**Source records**
_____

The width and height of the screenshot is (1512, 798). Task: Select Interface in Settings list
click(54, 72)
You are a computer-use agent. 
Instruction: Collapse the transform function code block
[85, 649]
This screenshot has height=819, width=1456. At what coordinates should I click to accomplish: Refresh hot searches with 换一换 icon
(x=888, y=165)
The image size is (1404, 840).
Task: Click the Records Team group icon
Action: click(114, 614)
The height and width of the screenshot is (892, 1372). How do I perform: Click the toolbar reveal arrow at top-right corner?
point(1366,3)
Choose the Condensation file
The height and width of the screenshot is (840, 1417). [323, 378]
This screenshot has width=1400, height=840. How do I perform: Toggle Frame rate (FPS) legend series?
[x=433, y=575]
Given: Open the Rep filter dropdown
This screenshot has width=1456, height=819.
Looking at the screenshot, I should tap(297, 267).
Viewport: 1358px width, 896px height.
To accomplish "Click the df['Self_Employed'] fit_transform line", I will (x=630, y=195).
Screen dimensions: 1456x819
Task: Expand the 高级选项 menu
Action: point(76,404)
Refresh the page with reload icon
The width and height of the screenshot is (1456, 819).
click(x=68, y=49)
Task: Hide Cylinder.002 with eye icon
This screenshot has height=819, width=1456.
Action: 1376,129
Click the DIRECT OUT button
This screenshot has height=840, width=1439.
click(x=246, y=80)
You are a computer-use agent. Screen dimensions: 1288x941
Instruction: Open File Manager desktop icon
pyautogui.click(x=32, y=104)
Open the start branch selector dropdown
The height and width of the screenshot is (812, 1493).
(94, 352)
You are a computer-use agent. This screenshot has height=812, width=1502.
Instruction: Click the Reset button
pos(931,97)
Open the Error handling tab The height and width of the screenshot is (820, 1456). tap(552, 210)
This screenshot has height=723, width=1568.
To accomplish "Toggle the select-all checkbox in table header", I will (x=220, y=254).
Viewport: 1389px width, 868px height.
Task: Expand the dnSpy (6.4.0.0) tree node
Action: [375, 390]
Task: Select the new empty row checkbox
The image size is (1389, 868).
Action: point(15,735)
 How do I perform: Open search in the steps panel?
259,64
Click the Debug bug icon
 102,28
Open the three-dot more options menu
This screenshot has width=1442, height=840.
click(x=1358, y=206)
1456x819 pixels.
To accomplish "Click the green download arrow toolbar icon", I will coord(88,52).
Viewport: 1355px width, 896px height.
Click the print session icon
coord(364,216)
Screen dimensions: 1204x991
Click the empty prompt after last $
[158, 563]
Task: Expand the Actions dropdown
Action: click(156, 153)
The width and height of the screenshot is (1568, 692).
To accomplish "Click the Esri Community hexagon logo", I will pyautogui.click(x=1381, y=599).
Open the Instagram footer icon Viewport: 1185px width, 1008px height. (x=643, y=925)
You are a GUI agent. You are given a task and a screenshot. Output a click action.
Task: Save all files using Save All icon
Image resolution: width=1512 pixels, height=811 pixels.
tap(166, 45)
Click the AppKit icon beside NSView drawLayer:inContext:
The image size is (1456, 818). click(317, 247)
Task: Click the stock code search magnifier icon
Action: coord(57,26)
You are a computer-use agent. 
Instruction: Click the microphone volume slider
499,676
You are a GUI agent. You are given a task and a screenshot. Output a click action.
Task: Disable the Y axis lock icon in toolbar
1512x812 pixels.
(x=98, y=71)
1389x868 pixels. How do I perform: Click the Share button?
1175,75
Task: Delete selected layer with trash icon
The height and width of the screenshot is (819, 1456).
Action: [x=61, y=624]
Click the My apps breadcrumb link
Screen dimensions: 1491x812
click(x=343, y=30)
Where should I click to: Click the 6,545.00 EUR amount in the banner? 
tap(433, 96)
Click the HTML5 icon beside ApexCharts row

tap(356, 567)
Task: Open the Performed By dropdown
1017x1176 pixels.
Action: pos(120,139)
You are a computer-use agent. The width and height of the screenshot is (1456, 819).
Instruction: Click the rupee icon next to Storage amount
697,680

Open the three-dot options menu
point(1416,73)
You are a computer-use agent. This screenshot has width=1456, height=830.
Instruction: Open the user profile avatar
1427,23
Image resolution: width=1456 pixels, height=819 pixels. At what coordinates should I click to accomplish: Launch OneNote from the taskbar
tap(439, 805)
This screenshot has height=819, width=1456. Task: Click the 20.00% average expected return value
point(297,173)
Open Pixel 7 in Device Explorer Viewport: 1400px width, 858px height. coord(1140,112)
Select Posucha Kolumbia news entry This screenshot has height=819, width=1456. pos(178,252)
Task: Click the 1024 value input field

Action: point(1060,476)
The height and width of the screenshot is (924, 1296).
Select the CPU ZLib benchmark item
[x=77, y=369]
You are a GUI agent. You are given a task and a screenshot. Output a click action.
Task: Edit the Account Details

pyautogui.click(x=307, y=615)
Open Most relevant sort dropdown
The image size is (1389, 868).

_____

**What to produce**
Please return only the lines above, starting at the line that has "The height and width of the screenshot is (819, 1456)." and ending at the line that has "Select Posucha Kolumbia", keeping both and leaving each one unchanged.

**Result for this task**
The height and width of the screenshot is (819, 1456).
Action: [x=61, y=624]
Click the My apps breadcrumb link
Screen dimensions: 1491x812
click(x=343, y=30)
Where should I click to: Click the 6,545.00 EUR amount in the banner? 
tap(433, 96)
Click the HTML5 icon beside ApexCharts row

tap(356, 567)
Task: Open the Performed By dropdown
1017x1176 pixels.
Action: pos(120,139)
You are a computer-use agent. The width and height of the screenshot is (1456, 819).
Instruction: Click the rupee icon next to Storage amount
697,680

Open the three-dot options menu
point(1416,73)
You are a computer-use agent. This screenshot has width=1456, height=830.
Instruction: Open the user profile avatar
1427,23
Image resolution: width=1456 pixels, height=819 pixels. At what coordinates should I click to accomplish: Launch OneNote from the taskbar
tap(439, 805)
This screenshot has height=819, width=1456. Task: Click the 20.00% average expected return value
point(297,173)
Open Pixel 7 in Device Explorer Viewport: 1400px width, 858px height. coord(1140,112)
Select Posucha Kolumbia news entry This screenshot has height=819, width=1456. pos(178,252)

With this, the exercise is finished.